Inzwischen halte er sich auch vom Alkohol fern. Exzesse oder Trinkspiele wie an jenem Sommerabend meide er komplett.

Angeklagter wird blass

Der Vertreter der Staatsanwaltschaft skizzierte das Strafmaß: Ein tätlicher Angriff auf Polizisten im Dienst werde mit einer Freiheitsstrafe von sechs Monaten bis zu fünf Jahren geahndet. Eine Widerstandshandlung immer noch mit Geldstrafe oder bis zu drei Jahren Freiheitsstrafe. Nach einer Schrecksekunde, die er im Saal wirken ließ, schob er hinterher: „Das ist das Maximum. Darüber reden wir heute nicht.“

Der Angeklagte war da aber schon sichtbar bleich abgezogen und hatte die Augenbrauen hochgerissen. Erst einen Moment später realisierte er, dass es so schlimm wohl nicht kommen würde. „Ich muss mir über eine Haftstrafe keine Sorgen machen?“, fragte er. Richterin und Anklagevertreter verneinten – konnten sich ein Grinsen aber nicht verkneifen.
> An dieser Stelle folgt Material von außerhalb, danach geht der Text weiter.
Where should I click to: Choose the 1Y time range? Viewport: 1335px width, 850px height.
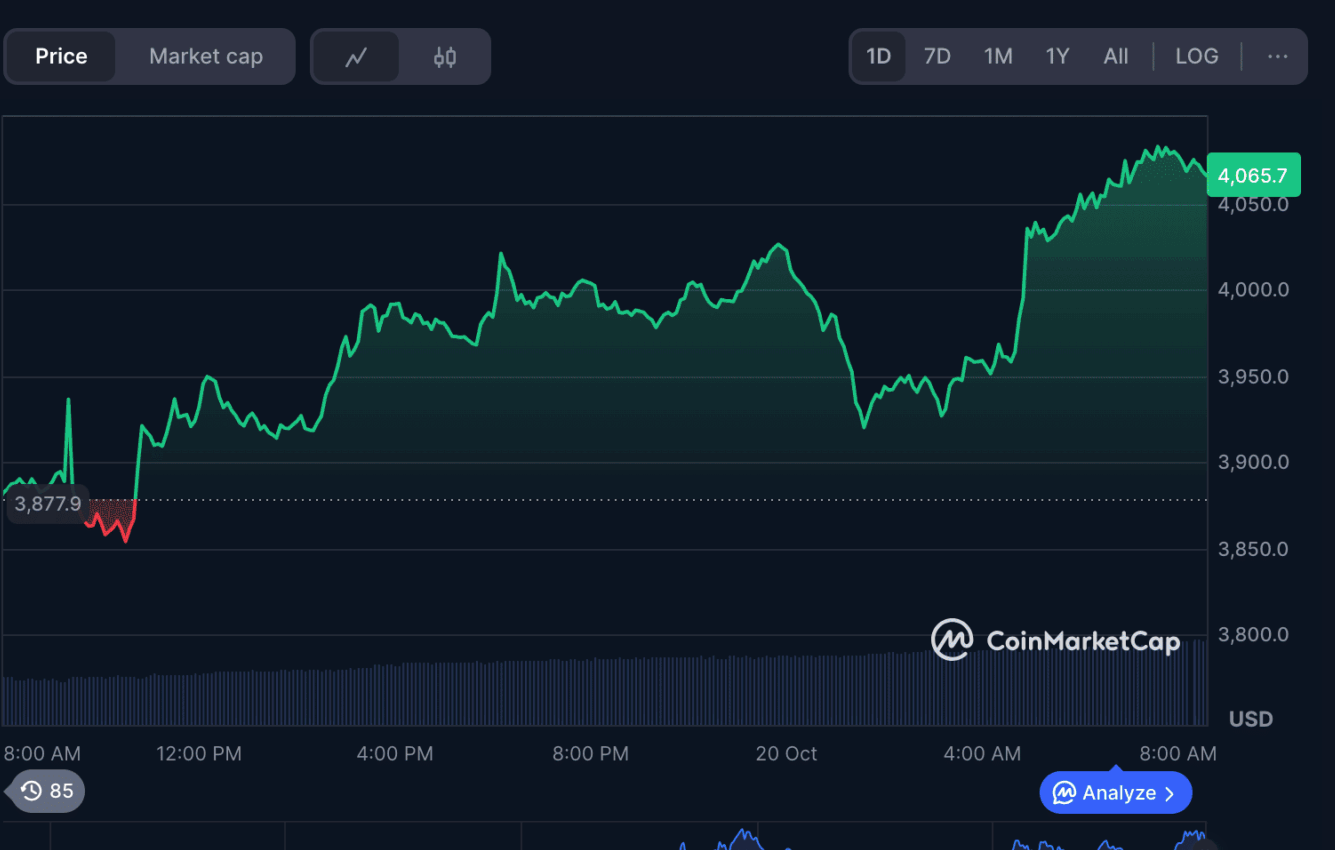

Auch die Eltern des Angeklagten, die den Prozess von den Zuschauerplätzen aus verfolgten, nahmen es mit Humor. Ihr Sohn lebe noch bei ihnen zuhause, sie bekämen genau mit, wann und wieviel er trinke oder feiere. Das würden sie aktuell genau im Blick behalten.

Der Staatsanwalt ließ den 19-Jährigen noch für einen Moment zappeln. „Wie machen wir hier weiter?“, stellte er als rhetorische Frage in den Raum. „Als Zeugen könnten wir auch noch die halbe Fußballmannschaft, die Polizisten und die Belegschaft des Hotels vorladen. Dann kommen wir natürlich heute nicht zum Schluss“, erklärte er vielsagend. „Haben Sie denn begriffen, dass der Fehler hauptsächlich bei Ihnen liegt?“, wandte er sich direkt an den Angeklagten.

Im ursprünglichen Strafbefehl war wegen des tätlichen Angriffs noch von 110 Tagessätzen die Rede. Dagegen hatte die Familie Einspruch eingelegt. Mit Erfolg. Am Ende der Verhandlung am Montag wurde das Verfahren gegen eine Geldauflage vorläufig eingestellt. Insgesamt 750 Euro muss der 19-Jährige zahlen. Der atmete laut durch. So etwas werde nie wieder vorkommen, beteuerte er.